This story was originally posted on August 6, 1995. The text below is unchanged from the original.
Nobody in his right mind would want to be responsible for a colony of research chimpanzees. For one thing, a full-grown chimp is stronger than the average man and in some ways about as smart as the average 3-year-old. For another, chimps are staggeringly expensive to breed and keep: $10,000 a year over a chimp's 60-to-70-year life span. And now, federal funds for biomedical research on chimps are getting tight.
None of this seems to faze Frederick Coulston. As chairman of the Coulston Foundation, he already oversees the largest colony of research chimps in the world. Now, he is on the brink of taking over yet another primate laboratory, a prestigious facility run by New York University Medical Center. If the deal goes through, Coulston would control nearly 750 chimpanzees, more than half the chimps available for biomedical research in the entire country.
That prospect worries a lot of people. According to critics--and Coulston has many among biomedical researchers and animal welfare activists--he has been irresponsible in his treatment of his animals. Prodded in part by the activist group In Defense of Animals, the U.S. Department of Agriculture cited Coulston last month for violations of the Animal Welfare Act that could carry fines of at least $7,500 per day.
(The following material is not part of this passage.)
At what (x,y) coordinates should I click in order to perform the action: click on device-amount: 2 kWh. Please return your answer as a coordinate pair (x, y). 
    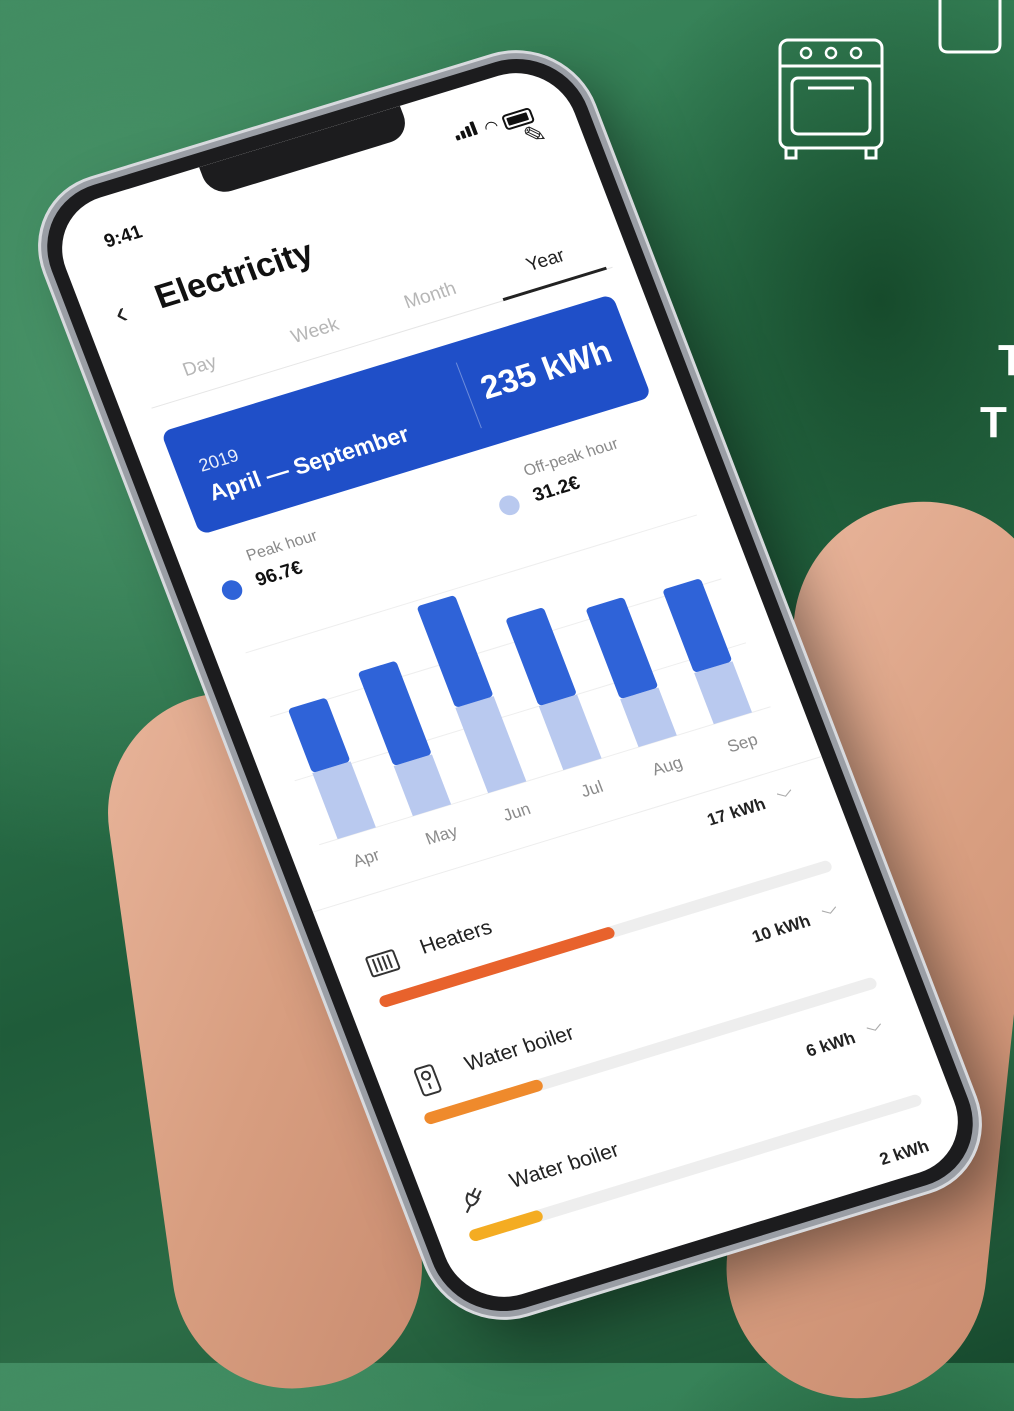
    Looking at the image, I should click on (904, 1152).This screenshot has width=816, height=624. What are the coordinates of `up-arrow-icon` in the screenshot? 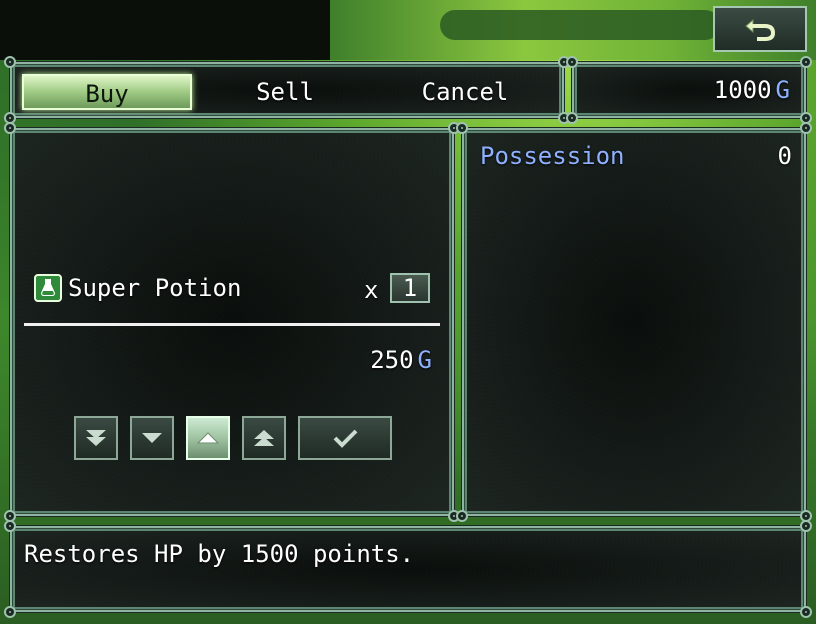 It's located at (208, 438).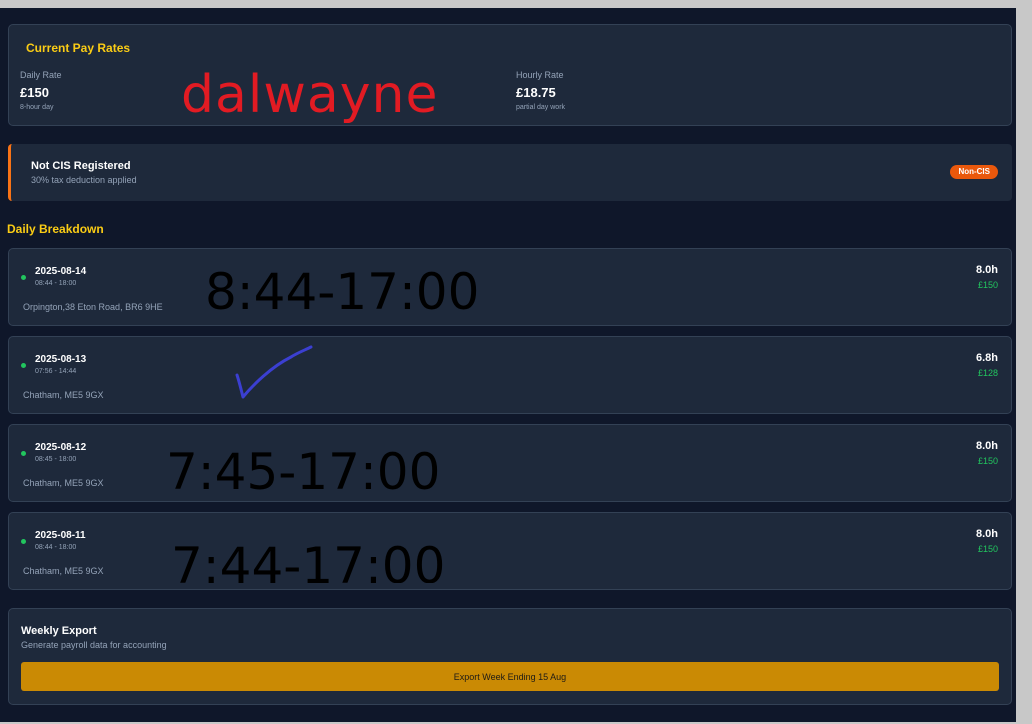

The charges include substandard housing--the USDA says at least 27 chimps were being kept in cages not much bigger than a bathroom stall--and lapses in care that led to the deaths of several animals.
But biomedical researchers are also concerned about the concentration of such a large fraction of the 1,200 research chimps in the United States in the hands of a single person. As federal requirements governing the care of chimps have tightened, virtually all research involving them now takes place at only a handful of labs with the required specialized facilities and experience. Federal programs focusing on diseases such as AIDS and hepatitis, as well as pharmaceutical companies testing new drugs or vaccines, depend upon these labs--and often the labs' own in-house scientists--to do the work for them. Researchers worry that a near monopoly could drive up the cost of primate research, even though the demand for chimps is declining. Preston Marx, a vaccine researcher with the Aaron Diamond AIDS Research Center in New York, says, "The idea is, take over all the chimps in the world. It is like a bad Batman plot."
Coulston, now 81, has a long history in the primate business. The cigar-chomping native New Yorker was among the first scientists in the 1940s to use primates as models for human physiology. He is widely recognized in the field of toxicology, and he has tested the effects of drugs, food additives, industrial solvents and pesticides on chimps and monkeys. In the '80s he founded a small primate colony--White Sands Research Center, in Alamogordo, N.M., a mom and pop business that subsisted almost entirely on contract work, testing drugs and chemicals on primates for manufacturers.
Coulston instantly became the director of the largest colony of chimps in the world in 1993, when he took over a primate laboratory run by New Mexico State University. NMSU's lab was one of only six facilities in the country, along with White Sands, that housed chimpanzees used in biomedical research. When the two labs were rolled together into a new entity, called the Coulston Foundation, the number of animals in Coulston's control tripled to a total of 500 chimps and over 1,000 monkeys. In addition to the animals, NMSU agreed to give him $400,000, as well as several animal facilities, the lease on a brand-new, $10 million federally funded building for housing chimpanzees and approximately $4 million in federal research contracts.
Violations. Coulston's proposed takeover of the prestigious NYU law would be a major addition to this already vast empire. Coulston claims that he only has the interests of the animals at heart. But critics say he has already taken on more than he can handle. Earlier this year a congressional plan to give him the $10 million federally funded chimp-housing facility, along with 150 chimps that now belong to the Air Force, was scuttled after famous chimpanzee expert Jane Goodall raised questions about "irregularities and violations" of animal-care regulations at the Coulston Foundation.